--- Source data Enclosed Below ---

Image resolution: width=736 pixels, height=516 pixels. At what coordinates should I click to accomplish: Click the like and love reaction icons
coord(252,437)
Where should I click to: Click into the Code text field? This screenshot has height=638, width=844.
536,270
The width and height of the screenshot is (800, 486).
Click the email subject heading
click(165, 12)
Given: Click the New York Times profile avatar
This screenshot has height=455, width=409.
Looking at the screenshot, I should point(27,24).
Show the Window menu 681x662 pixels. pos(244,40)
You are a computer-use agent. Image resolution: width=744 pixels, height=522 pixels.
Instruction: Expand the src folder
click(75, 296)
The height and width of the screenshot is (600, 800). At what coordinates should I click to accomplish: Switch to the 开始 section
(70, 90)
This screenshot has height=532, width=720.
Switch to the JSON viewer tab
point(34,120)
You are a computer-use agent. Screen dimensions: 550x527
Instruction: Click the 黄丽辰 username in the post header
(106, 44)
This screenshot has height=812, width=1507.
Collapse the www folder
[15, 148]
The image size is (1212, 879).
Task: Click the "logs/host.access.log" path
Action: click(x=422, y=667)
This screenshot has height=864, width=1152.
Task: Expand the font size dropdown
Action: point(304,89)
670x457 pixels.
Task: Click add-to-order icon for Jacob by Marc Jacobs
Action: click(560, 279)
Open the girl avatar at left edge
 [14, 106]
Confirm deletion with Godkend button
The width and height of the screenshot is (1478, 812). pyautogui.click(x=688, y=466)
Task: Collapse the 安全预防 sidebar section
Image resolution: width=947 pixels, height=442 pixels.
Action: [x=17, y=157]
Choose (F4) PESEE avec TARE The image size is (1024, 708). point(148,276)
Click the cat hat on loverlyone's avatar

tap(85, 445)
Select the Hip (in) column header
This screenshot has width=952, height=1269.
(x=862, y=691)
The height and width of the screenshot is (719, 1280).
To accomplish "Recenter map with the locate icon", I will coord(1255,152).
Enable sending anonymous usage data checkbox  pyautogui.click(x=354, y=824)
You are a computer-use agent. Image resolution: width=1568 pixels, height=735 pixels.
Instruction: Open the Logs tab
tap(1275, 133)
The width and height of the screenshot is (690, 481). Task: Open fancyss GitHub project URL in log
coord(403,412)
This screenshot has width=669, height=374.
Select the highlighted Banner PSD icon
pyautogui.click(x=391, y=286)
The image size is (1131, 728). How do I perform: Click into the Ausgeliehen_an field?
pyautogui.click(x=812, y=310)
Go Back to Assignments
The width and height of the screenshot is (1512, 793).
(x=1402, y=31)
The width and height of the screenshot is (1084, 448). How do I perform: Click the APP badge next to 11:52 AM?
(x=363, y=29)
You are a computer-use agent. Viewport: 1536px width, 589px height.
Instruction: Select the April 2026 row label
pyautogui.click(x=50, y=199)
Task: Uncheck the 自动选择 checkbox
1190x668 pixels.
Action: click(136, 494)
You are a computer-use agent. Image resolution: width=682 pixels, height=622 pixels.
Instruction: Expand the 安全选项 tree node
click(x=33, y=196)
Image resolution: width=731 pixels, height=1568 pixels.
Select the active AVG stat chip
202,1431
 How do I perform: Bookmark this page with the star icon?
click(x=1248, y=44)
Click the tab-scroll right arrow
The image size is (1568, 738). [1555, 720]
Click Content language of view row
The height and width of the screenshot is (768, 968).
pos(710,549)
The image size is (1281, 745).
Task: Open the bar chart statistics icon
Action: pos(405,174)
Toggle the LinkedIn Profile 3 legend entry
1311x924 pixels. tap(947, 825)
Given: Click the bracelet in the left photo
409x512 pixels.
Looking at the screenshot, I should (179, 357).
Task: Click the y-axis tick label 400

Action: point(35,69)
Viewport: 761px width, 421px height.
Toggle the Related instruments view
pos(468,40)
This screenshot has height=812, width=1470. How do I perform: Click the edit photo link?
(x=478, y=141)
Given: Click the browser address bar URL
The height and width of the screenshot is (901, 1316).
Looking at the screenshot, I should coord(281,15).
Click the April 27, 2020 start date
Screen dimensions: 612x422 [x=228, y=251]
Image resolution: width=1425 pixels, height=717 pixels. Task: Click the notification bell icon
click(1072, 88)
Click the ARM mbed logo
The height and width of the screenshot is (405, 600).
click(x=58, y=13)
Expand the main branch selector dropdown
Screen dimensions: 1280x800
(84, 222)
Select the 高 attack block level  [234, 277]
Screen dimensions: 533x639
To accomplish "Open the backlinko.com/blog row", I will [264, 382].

--- End of Enclosed Source data ---

_Directions for this task:_
Copy each entry exactly, leaving every line as it is.

_Your response:_
Image resolution: width=736 pixels, height=516 pixels. At what coordinates should I click to accomplish: Click the like and love reaction icons
coord(252,437)
Where should I click to: Click into the Code text field? This screenshot has height=638, width=844.
536,270
The width and height of the screenshot is (800, 486).
Click the email subject heading
click(165, 12)
Given: Click the New York Times profile avatar
This screenshot has height=455, width=409.
Looking at the screenshot, I should point(27,24).
Show the Window menu 681x662 pixels. pos(244,40)
You are a computer-use agent. Image resolution: width=744 pixels, height=522 pixels.
Instruction: Expand the src folder
click(75, 296)
The height and width of the screenshot is (600, 800). At what coordinates should I click to accomplish: Switch to the 开始 section
(70, 90)
This screenshot has height=532, width=720.
Switch to the JSON viewer tab
point(34,120)
You are a computer-use agent. Screen dimensions: 550x527
Instruction: Click the 黄丽辰 username in the post header
(106, 44)
This screenshot has height=812, width=1507.
Collapse the www folder
[15, 148]
The image size is (1212, 879).
Task: Click the "logs/host.access.log" path
Action: click(x=422, y=667)
This screenshot has height=864, width=1152.
Task: Expand the font size dropdown
Action: point(304,89)
670x457 pixels.
Task: Click add-to-order icon for Jacob by Marc Jacobs
Action: click(560, 279)
Open the girl avatar at left edge
 [14, 106]
Confirm deletion with Godkend button
The width and height of the screenshot is (1478, 812). pyautogui.click(x=688, y=466)
Task: Collapse the 安全预防 sidebar section
Image resolution: width=947 pixels, height=442 pixels.
Action: [x=17, y=157]
Choose (F4) PESEE avec TARE The image size is (1024, 708). point(148,276)
Click the cat hat on loverlyone's avatar

tap(85, 445)
Select the Hip (in) column header
This screenshot has width=952, height=1269.
(x=862, y=691)
The height and width of the screenshot is (719, 1280).
To accomplish "Recenter map with the locate icon", I will coord(1255,152).
Enable sending anonymous usage data checkbox  pyautogui.click(x=354, y=824)
You are a computer-use agent. Image resolution: width=1568 pixels, height=735 pixels.
Instruction: Open the Logs tab
tap(1275, 133)
The width and height of the screenshot is (690, 481). Task: Open fancyss GitHub project URL in log
coord(403,412)
This screenshot has width=669, height=374.
Select the highlighted Banner PSD icon
pyautogui.click(x=391, y=286)
The image size is (1131, 728). How do I perform: Click into the Ausgeliehen_an field?
pyautogui.click(x=812, y=310)
Go Back to Assignments
The width and height of the screenshot is (1512, 793).
(x=1402, y=31)
The width and height of the screenshot is (1084, 448). How do I perform: Click the APP badge next to 11:52 AM?
(x=363, y=29)
You are a computer-use agent. Viewport: 1536px width, 589px height.
Instruction: Select the April 2026 row label
pyautogui.click(x=50, y=199)
Task: Uncheck the 自动选择 checkbox
1190x668 pixels.
Action: click(136, 494)
You are a computer-use agent. Image resolution: width=682 pixels, height=622 pixels.
Instruction: Expand the 安全选项 tree node
click(x=33, y=196)
Image resolution: width=731 pixels, height=1568 pixels.
Select the active AVG stat chip
202,1431
 How do I perform: Bookmark this page with the star icon?
click(x=1248, y=44)
Click the tab-scroll right arrow
The image size is (1568, 738). [1555, 720]
Click Content language of view row
The height and width of the screenshot is (768, 968).
pos(710,549)
The image size is (1281, 745).
Task: Open the bar chart statistics icon
Action: pos(405,174)
Toggle the LinkedIn Profile 3 legend entry
1311x924 pixels. tap(947, 825)
Given: Click the bracelet in the left photo
409x512 pixels.
Looking at the screenshot, I should (179, 357).
Task: Click the y-axis tick label 400

Action: point(35,69)
Viewport: 761px width, 421px height.
Toggle the Related instruments view
pos(468,40)
This screenshot has height=812, width=1470. How do I perform: Click the edit photo link?
(x=478, y=141)
Given: Click the browser address bar URL
The height and width of the screenshot is (901, 1316).
Looking at the screenshot, I should coord(281,15).
Click the April 27, 2020 start date
Screen dimensions: 612x422 [x=228, y=251]
Image resolution: width=1425 pixels, height=717 pixels. Task: Click the notification bell icon
click(1072, 88)
Click the ARM mbed logo
The height and width of the screenshot is (405, 600).
click(x=58, y=13)
Expand the main branch selector dropdown
Screen dimensions: 1280x800
(84, 222)
Select the 高 attack block level  [234, 277]
Screen dimensions: 533x639
To accomplish "Open the backlinko.com/blog row", I will [264, 382].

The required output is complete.